A judge who remarked on the physical appearance of a female African American attorney likely engaged in prejudicial misconduct because he showed improper attention based on her gender, race, and appearance. (Inquiry Concerning Kreep (2017) 3 C5th CJP Supp 1, 28-3.) Another judge who persistently made comments disparaging the defendant's attorney and expert witnesses and who frequently raised objections to the attorney's questions could have been signaling to the jury his preference for the prosecution. (People v Sturm (2006) 37 C4th 1218, 1233, 1237-1238, 39 CR3d 799.)
Misconduct can also occur when judges engage in prejudgment, such as when a judge discounted a witness's credibility by telling jurors that "his credibility is not too high." (Fletcher v Commission on Judicial Performance (1998) 19 C4th 865, 899-900, 81 CR2d 58.) In these cases, the judges' actions were likely to sway jurors' opinions.
Judicial misconduct cases are fact-specific, and there seems to be no clear test for what is misconduct. A judge who made many rulings against a party, some of which were wrong, was found not to have shown judicial bias because his rulings were subject to review. (People v Buenrostro (2018) 6 C5th 367, 405-406, 240 CR3d 704; Schmidt v Superior Court (2020) 44 CA5th 570, 589, 257 CR3d 699.) On the other hand, judges who make disparaging or sarcastic remarks to an attorney, impugn an attorney's performance, chastise an attorney's behavior, or sanction an attorney in front of the jurors are prejudicing jurors' minds and undermining the standards of fairness demanded by the court. (People v Nieves (2021) 11 C5th 404, 477, 278 CR3d 40.)

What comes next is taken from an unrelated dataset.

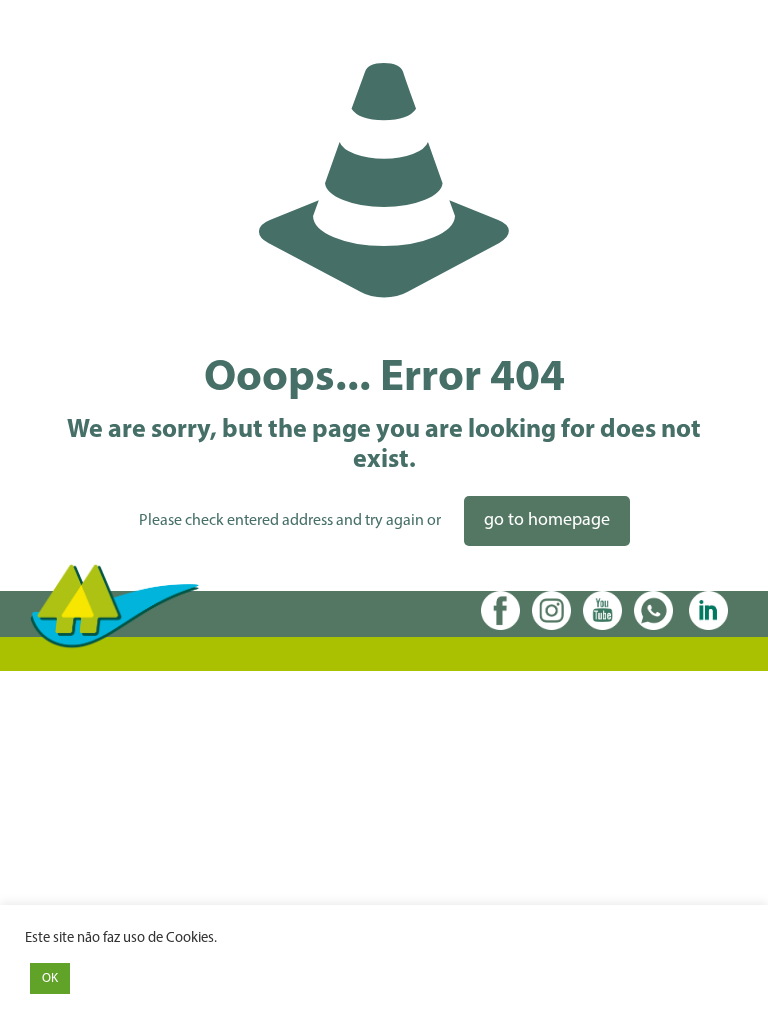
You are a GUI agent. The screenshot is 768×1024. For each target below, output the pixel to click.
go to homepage (547, 521)
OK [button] (50, 978)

Although courts have been required to establish bias committees and other mechanisms to address judicial misconduct, a 2020 review showed that few courts were in compliance with the rules and that most complaints against court personnel were never even investigated. In response to the alarming lack of oversight and meaningful action, in November 2020 California Supreme Court Chief Justice Tani G. Cantil-Sakauye appointed a Work Group to Enhance Administrative Standards Addressing Bias in Court Proceedings.
The work group updated the list of protected classifications and implemented changes to help courts maintain an environment free from bias. But this was only a starting point. Until all bias complaints are taken seriously and there are true consequences for judicial misconduct, rules and committees will be no more than window dressing.
Most recently, the bias work group recommended amendments to Standard 10.20, including emphasizing that the goal for courts is not just to prohibit bias, but to actually prevent it. The rules would also ensure that court users understand how they can submit complaints about court employees and judicial officers concerning bias in court interactions.
The bottom line is that judicial bias can significantly impact the integrity of court proceedings and the administration of justice. It is therefore important for judges to be aware of their biases and for courts to take steps to eliminate even the appearance of bias in judicial decisions and actions in the courtroom.